# A happy customer....



## Ligget (Jul 28, 2009)

Hello folks, I wanted to share this pen with you all, it is an order from one of the staff at the day centre I attend. She wanted a click pen with brown wood, so I made this Sierra Click for her, two-tone titanium hardware (black & gold), Rosewood burl  from Gary Max with a CA finish. 
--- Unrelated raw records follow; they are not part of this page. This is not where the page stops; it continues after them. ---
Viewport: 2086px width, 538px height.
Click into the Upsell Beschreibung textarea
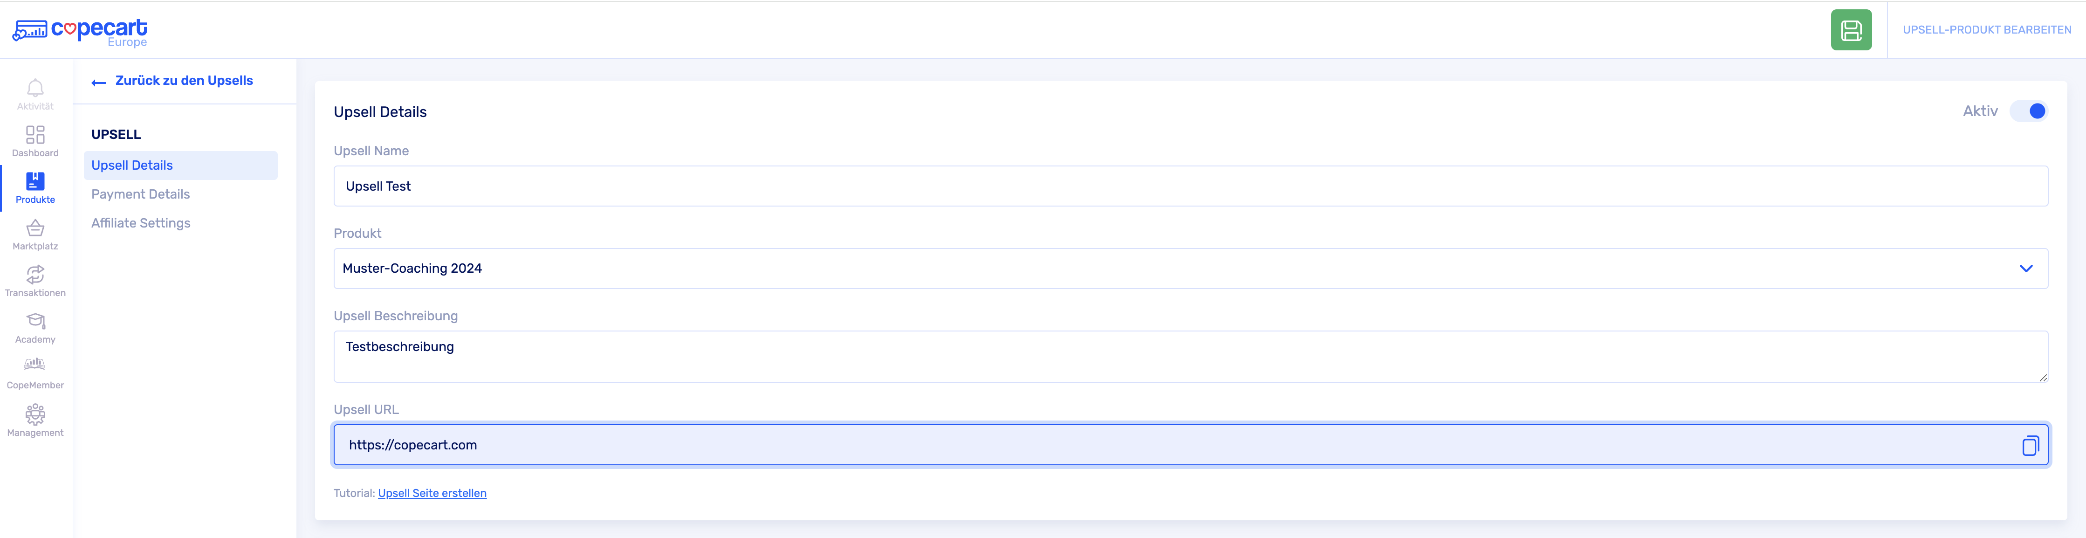(1190, 357)
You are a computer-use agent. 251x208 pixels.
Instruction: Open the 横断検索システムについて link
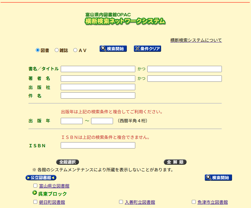pos(196,40)
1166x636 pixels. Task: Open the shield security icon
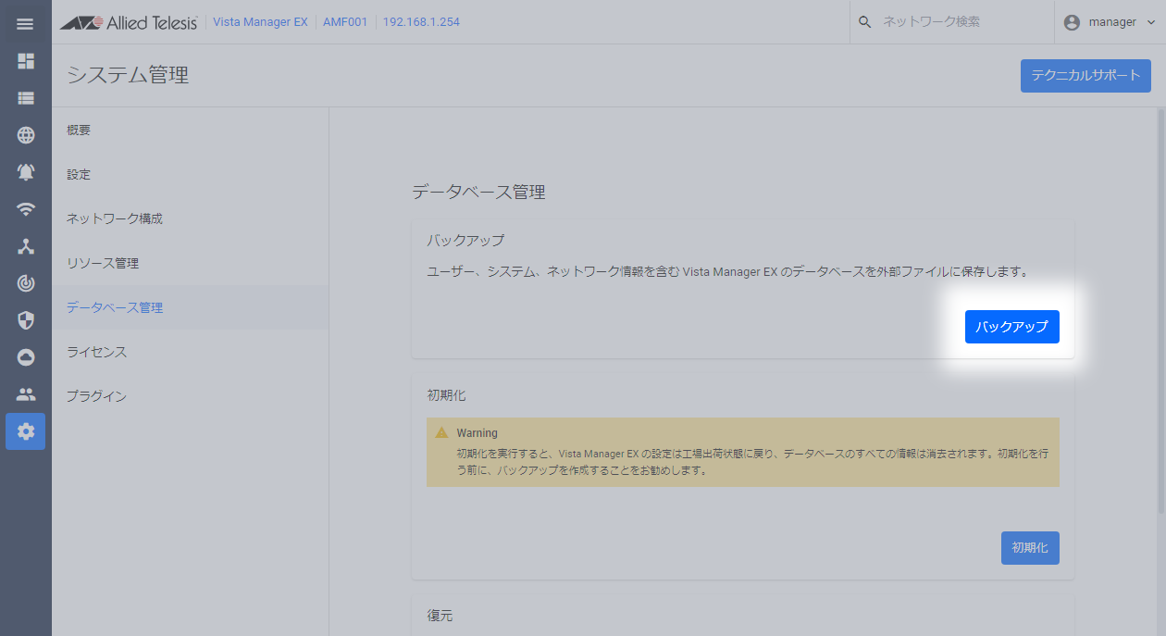(x=26, y=320)
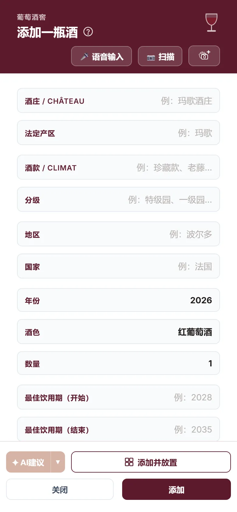Expand the AI建议 dropdown arrow
The height and width of the screenshot is (512, 237).
(x=58, y=462)
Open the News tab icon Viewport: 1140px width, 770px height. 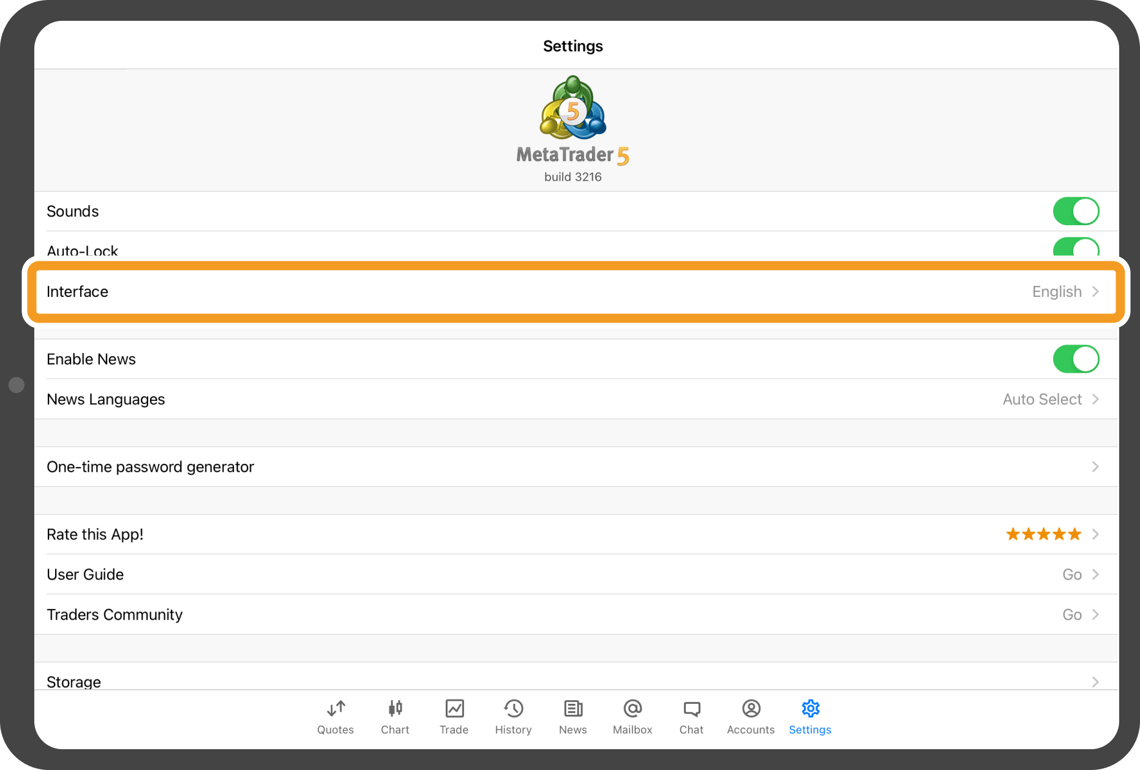[573, 709]
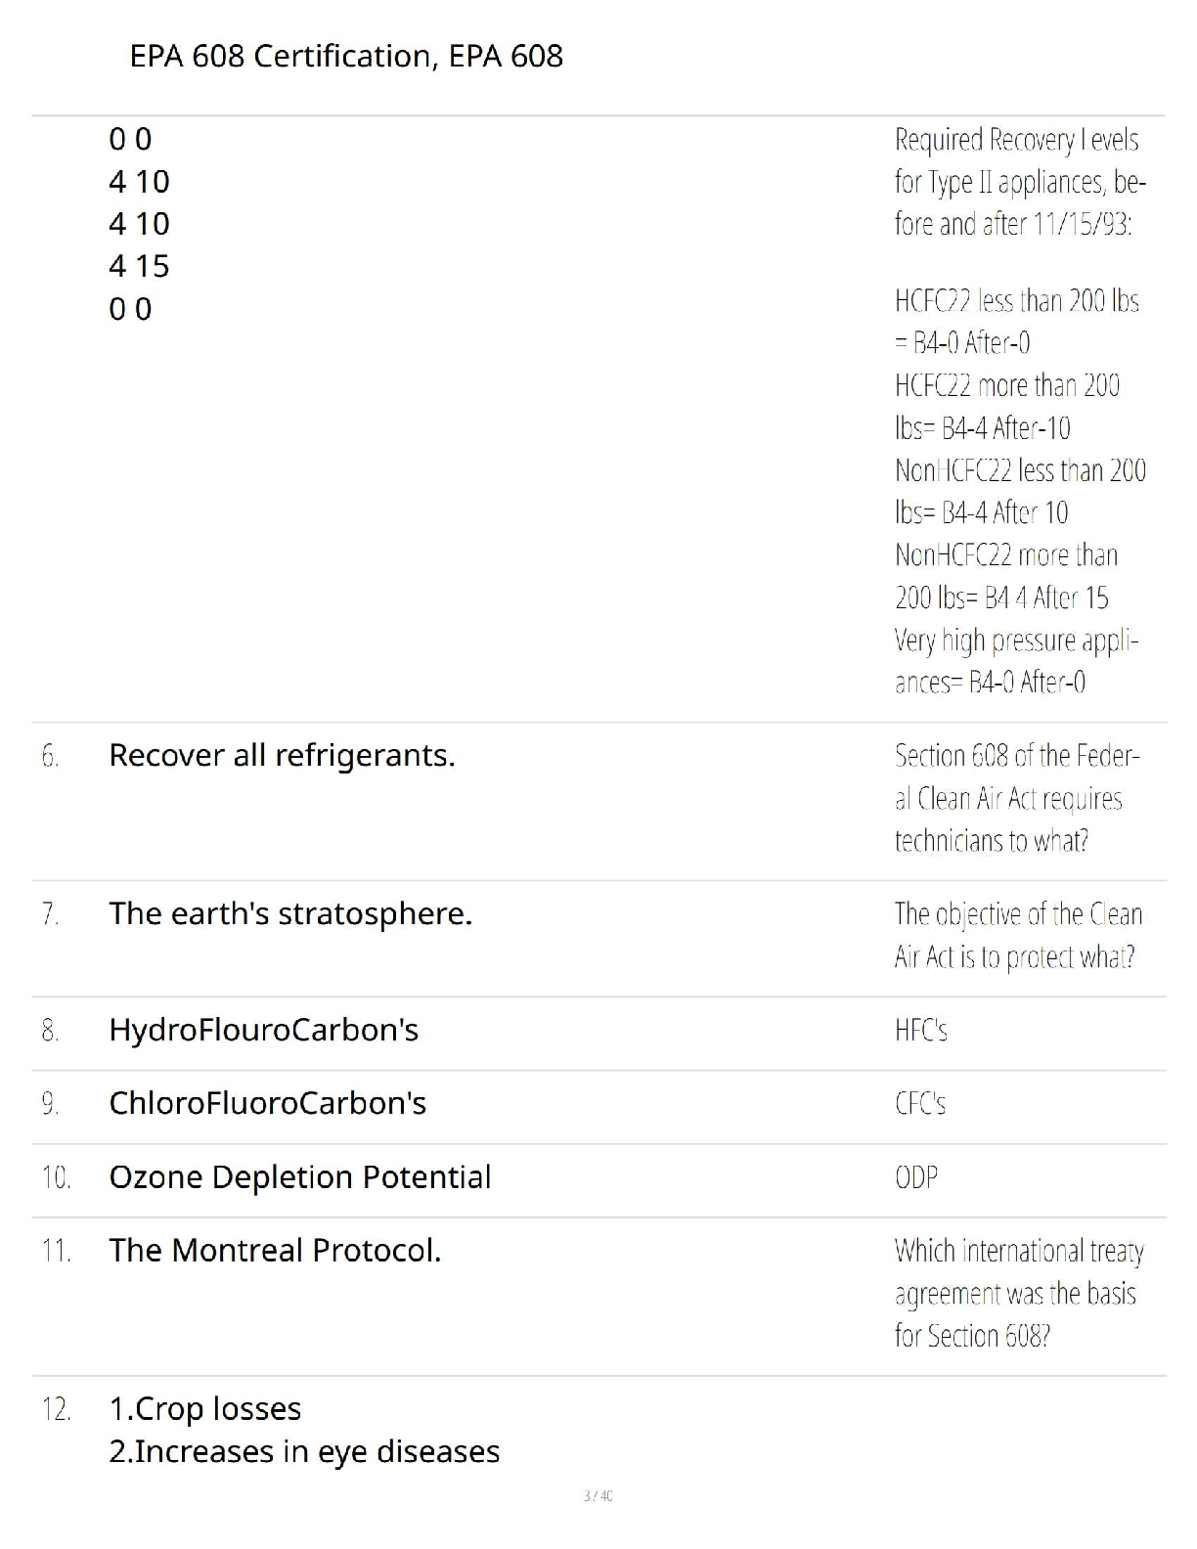Image resolution: width=1197 pixels, height=1549 pixels.
Task: Click the EPA 608 Certification page title
Action: pos(346,56)
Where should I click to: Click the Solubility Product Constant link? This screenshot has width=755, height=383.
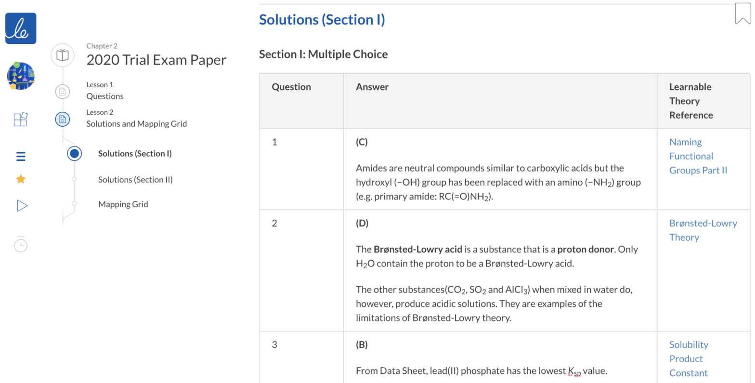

She was delighted when I gave her the pen today, comments welcome!


----------



## jimofsanston (Jul 28, 2009)

*blinding*

looks great she is going to be very supprised to get that pen. :tongue::bulgy-eyes:


----------



## wood-of-1kind (Jul 28, 2009)

Beautiful pen, Mark and a satisfied customer. You can't go wrong with that combination.


----------



## rjwolfe3 (Jul 28, 2009)

Very nice!


----------



## Seer (Jul 28, 2009)

That is a very nice looking pen mate


----------



## jleiwig (Jul 28, 2009)

beautiful!


----------



## JimMc7 (Jul 28, 2009)

Beautiful!  I didn't realize until your post the Sierra button click was available in the titanium gold.  Great job!


----------



## hewunch (Jul 28, 2009)

I can see why she is pleased! Very nice


----------



## Wheaties (Jul 28, 2009)

Just got my first HRW yesterday. I hope I can make it look anything close to yours! Very very nice!


----------



## Dalecamino (Jul 28, 2009)

That is excellant Mark . RWB is my all time favorite wood . You have the art of wrapping glass around a blank perfected ! :biggrin:


----------



## Gary Max (Jul 28, 2009)

Dang--- Mark you did good-----nice match with that kit also.
Always good to see folks enjoying the wood bought from us.


----------



## pianomanpj (Jul 28, 2009)

Wow, Mark! That came out great! Fantastic finish!


----------



## Rollerbob (Jul 28, 2009)

Mark, stunning as usual!!! Been a while, thought maybe you were working on your tan!!!:smile-big::rain:


----------



## Rangertrek (Jul 28, 2009)

*Nice Pen*

Very nice finish, I like the straight shape and that kit.
You did a great job to show off the quality of the wood.:wink:


----------



## workinforwood (Jul 28, 2009)

That pen looks way too good to be made by a Scotsman!  Congrats on the great sale..she picked a winner!


----------



## Greg O'Sherwood (Jul 28, 2009)

Mark,
you pen is beautiful. You have a good eye for matching material to kit finishes.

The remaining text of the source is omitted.